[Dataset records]
# # # # # # #

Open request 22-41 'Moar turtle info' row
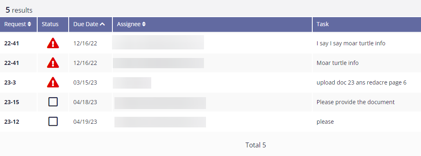Viewport: 421px width, 156px height. tap(11, 63)
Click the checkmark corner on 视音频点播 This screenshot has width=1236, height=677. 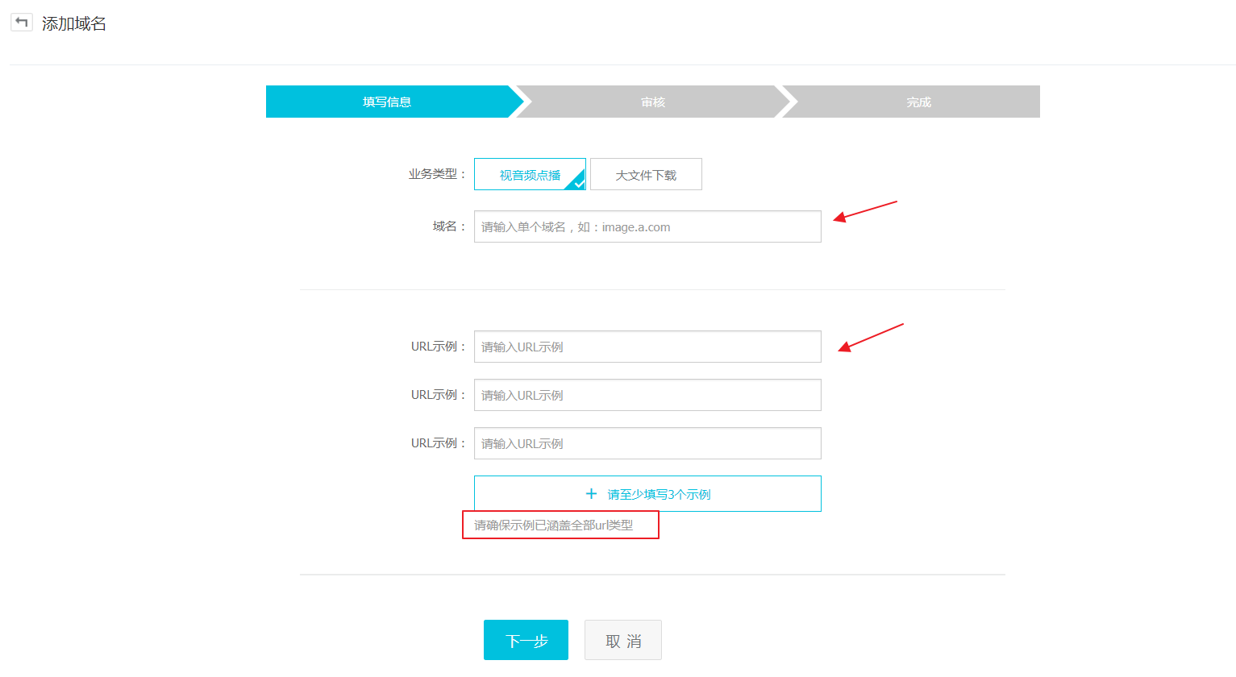point(578,183)
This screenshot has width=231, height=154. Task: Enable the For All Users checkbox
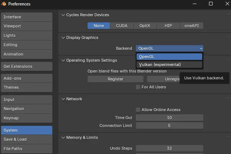click(138, 87)
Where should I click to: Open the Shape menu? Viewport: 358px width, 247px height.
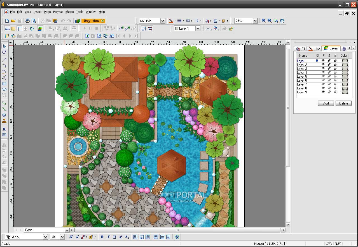(x=69, y=12)
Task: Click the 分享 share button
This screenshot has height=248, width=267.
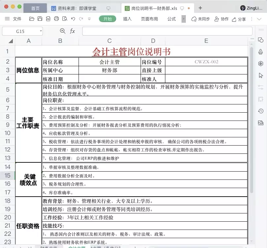Action: coord(239,19)
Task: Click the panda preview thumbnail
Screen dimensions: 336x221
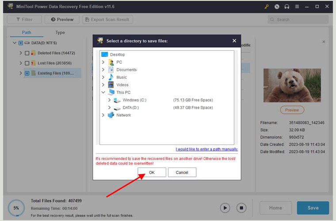Action: tap(292, 85)
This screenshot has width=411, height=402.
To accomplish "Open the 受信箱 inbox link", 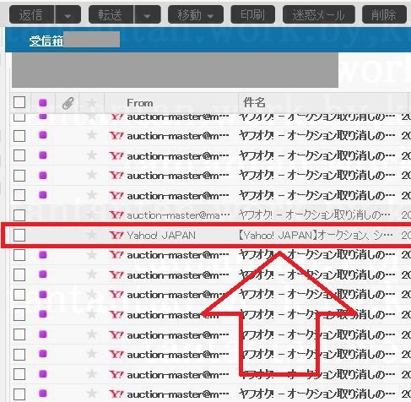I will 46,41.
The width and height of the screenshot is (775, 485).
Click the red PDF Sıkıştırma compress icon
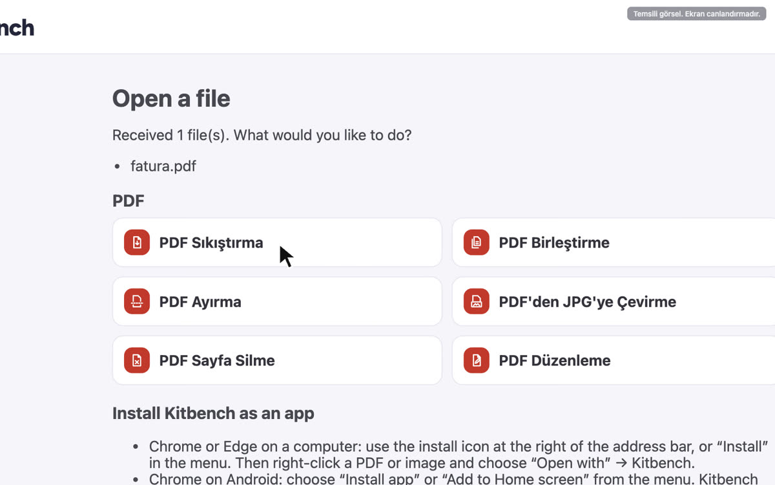(x=137, y=243)
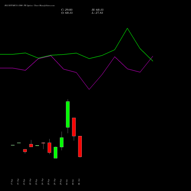
Task: Click where green and purple lines cross at the right end
Action: coord(151,59)
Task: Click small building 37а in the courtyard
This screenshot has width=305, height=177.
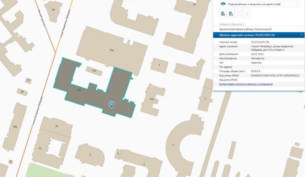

# # # # # # #

PROBLEM TO WORK ON> Drop the pictures; return the lines above from the line containing "This screenshot has width=231, height=154." to the line containing "Task: Click the 分享 share button", both included, exactly.

YOUR SOLUTION>
This screenshot has width=231, height=154. Task: Enable the For All Users checkbox
click(138, 87)
Where should I click to: Open the Shape menu? Viewport: 358px width, 247px height.
(x=69, y=12)
Task: Click the 分享 share button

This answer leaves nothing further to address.